> Instructions to follow:
Nothing after the line with "Screen dimensions: 268x162" belongs in the copy; extract the lines below from the top through that line, pictures left out.

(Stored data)
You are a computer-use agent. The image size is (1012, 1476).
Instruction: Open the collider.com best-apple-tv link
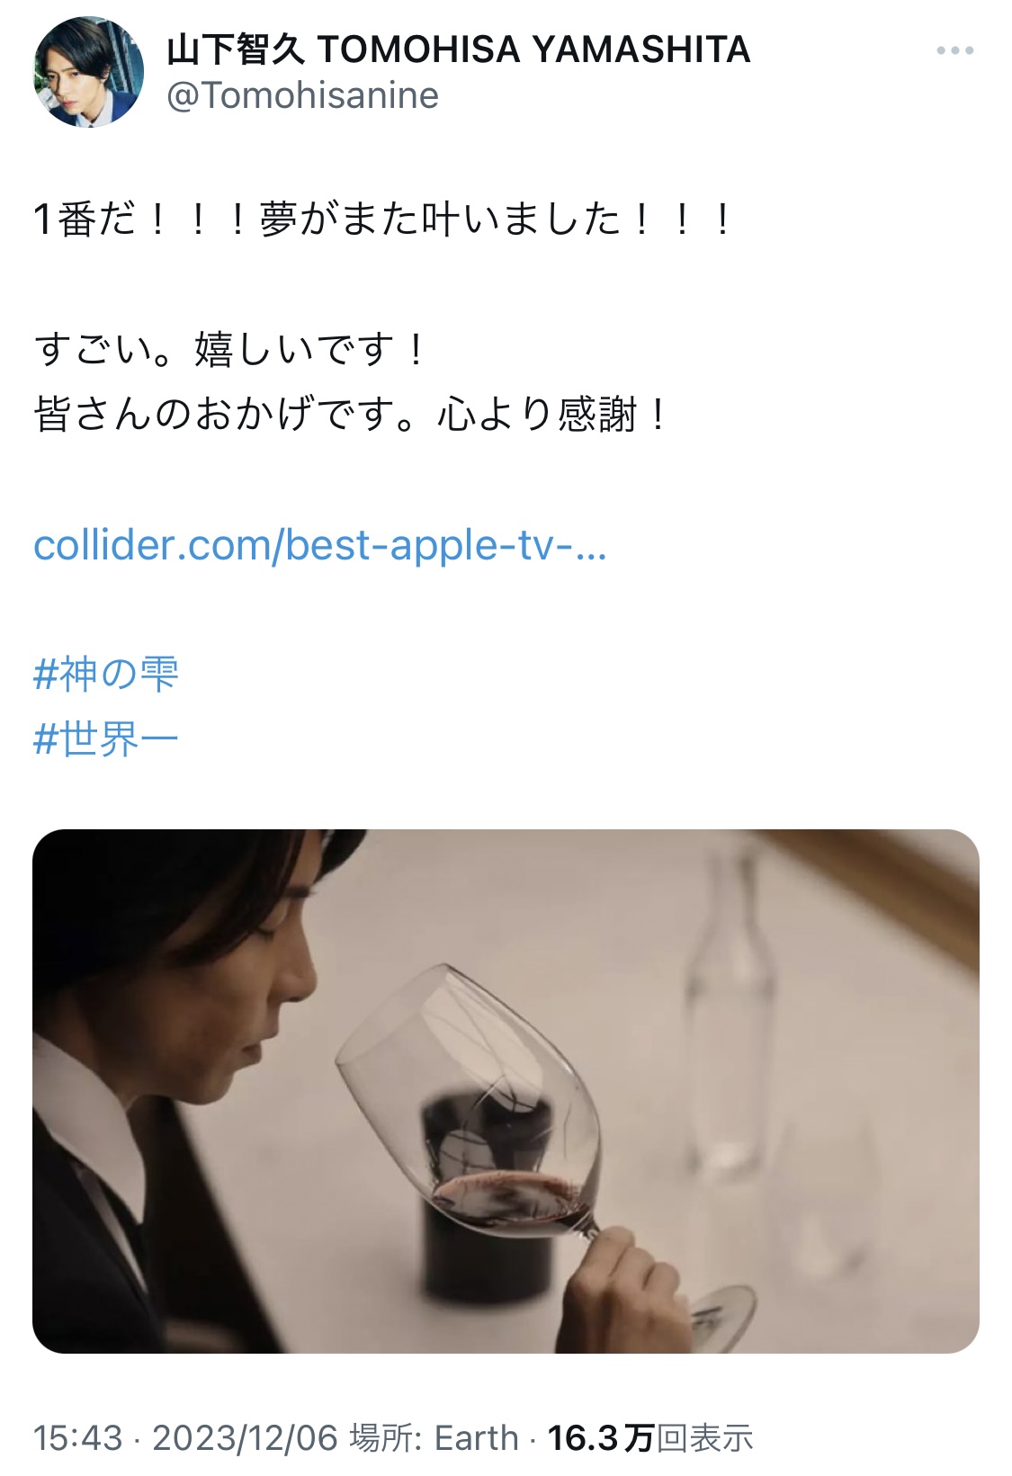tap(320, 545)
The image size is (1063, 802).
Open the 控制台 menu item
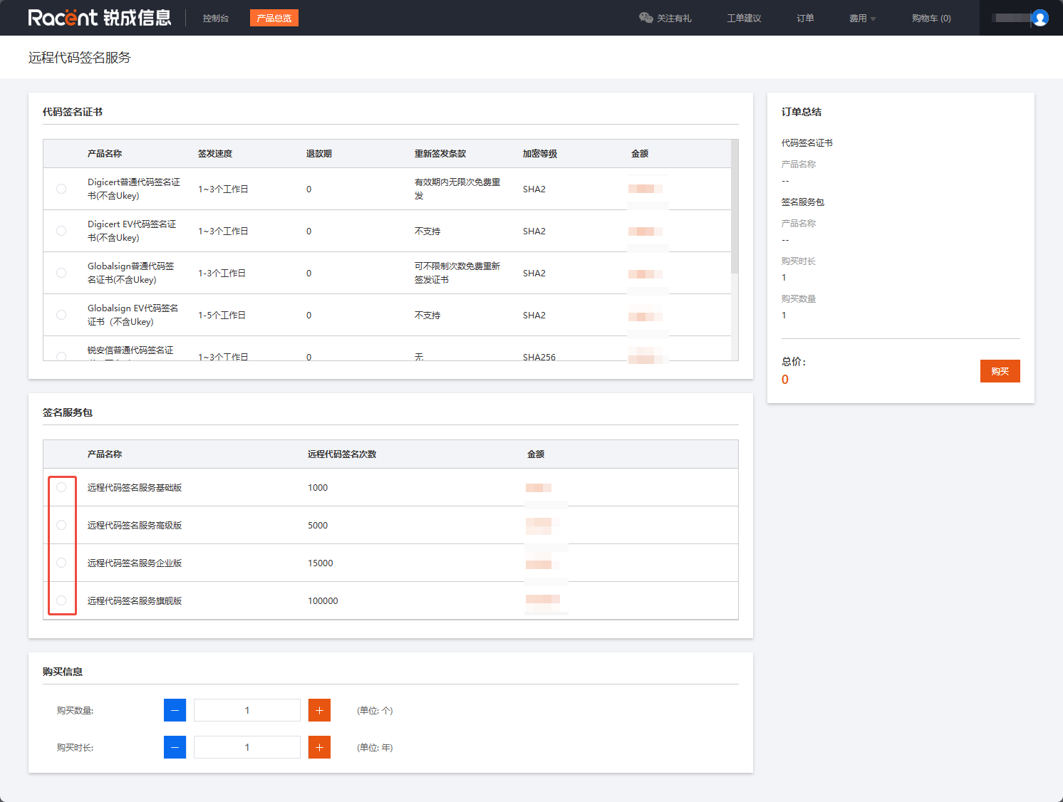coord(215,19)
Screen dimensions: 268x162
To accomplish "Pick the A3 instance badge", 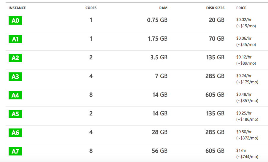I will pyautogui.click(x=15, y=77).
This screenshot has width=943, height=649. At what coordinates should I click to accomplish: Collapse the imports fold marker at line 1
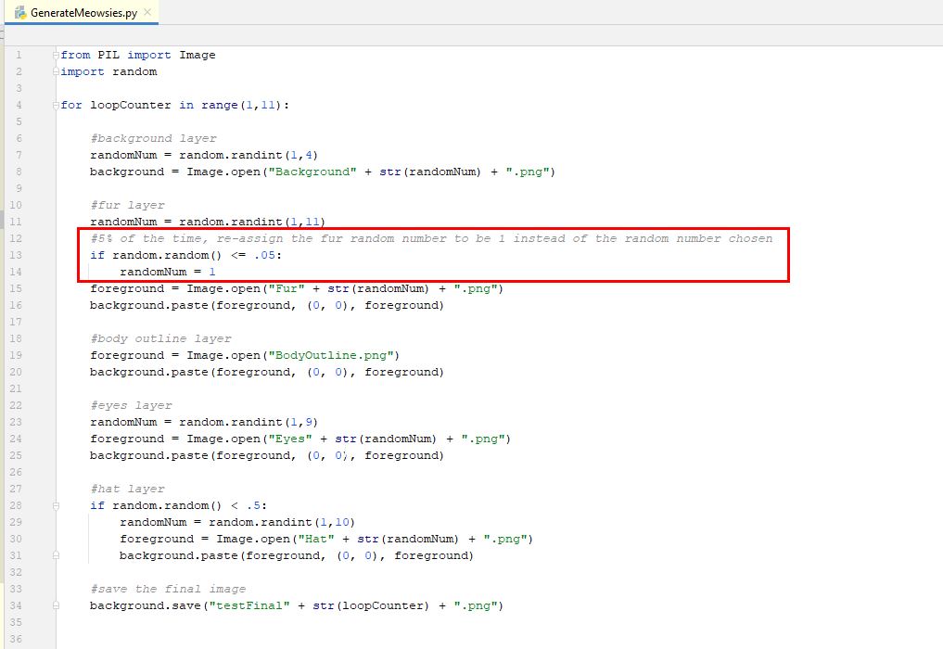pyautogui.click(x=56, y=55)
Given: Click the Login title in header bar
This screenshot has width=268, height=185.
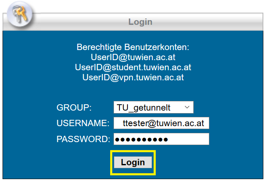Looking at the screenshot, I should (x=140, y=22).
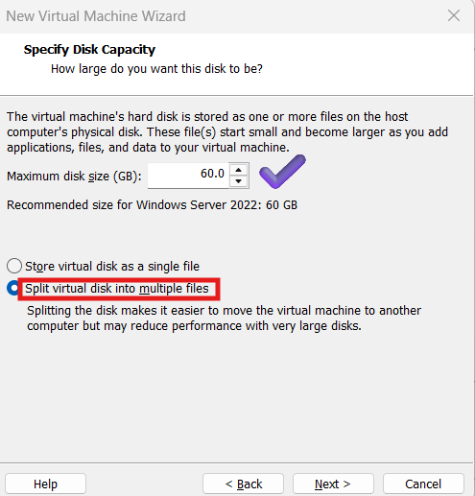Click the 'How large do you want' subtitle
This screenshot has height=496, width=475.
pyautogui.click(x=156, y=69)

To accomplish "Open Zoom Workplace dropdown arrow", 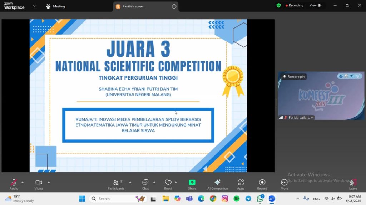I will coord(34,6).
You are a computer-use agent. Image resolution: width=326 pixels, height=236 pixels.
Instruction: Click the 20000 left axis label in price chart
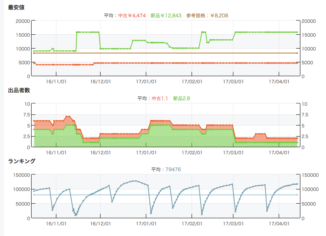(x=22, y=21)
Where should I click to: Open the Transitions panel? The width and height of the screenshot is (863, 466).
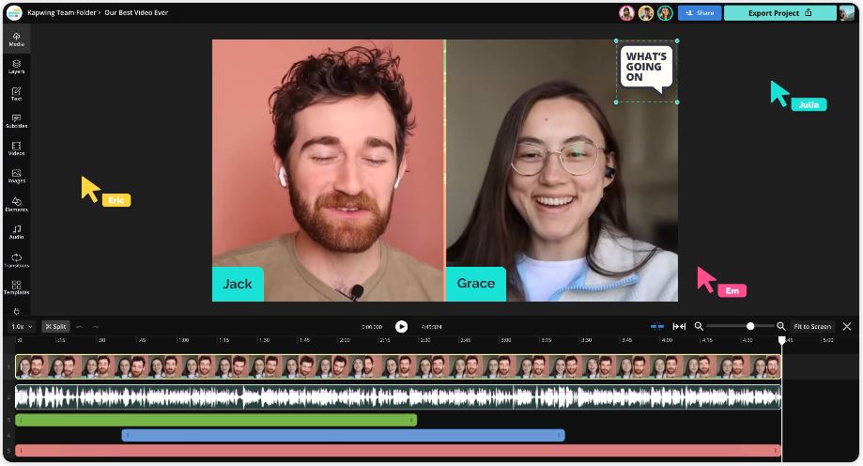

> Response to the exercise:
You are a computer-use agent. The image size is (1012, 1476).
Instruction: Open the collider.com best-apple-tv link
tap(320, 545)
The image size is (1063, 802).
Open the 控制台 menu item
coord(215,19)
Screen dimensions: 268x162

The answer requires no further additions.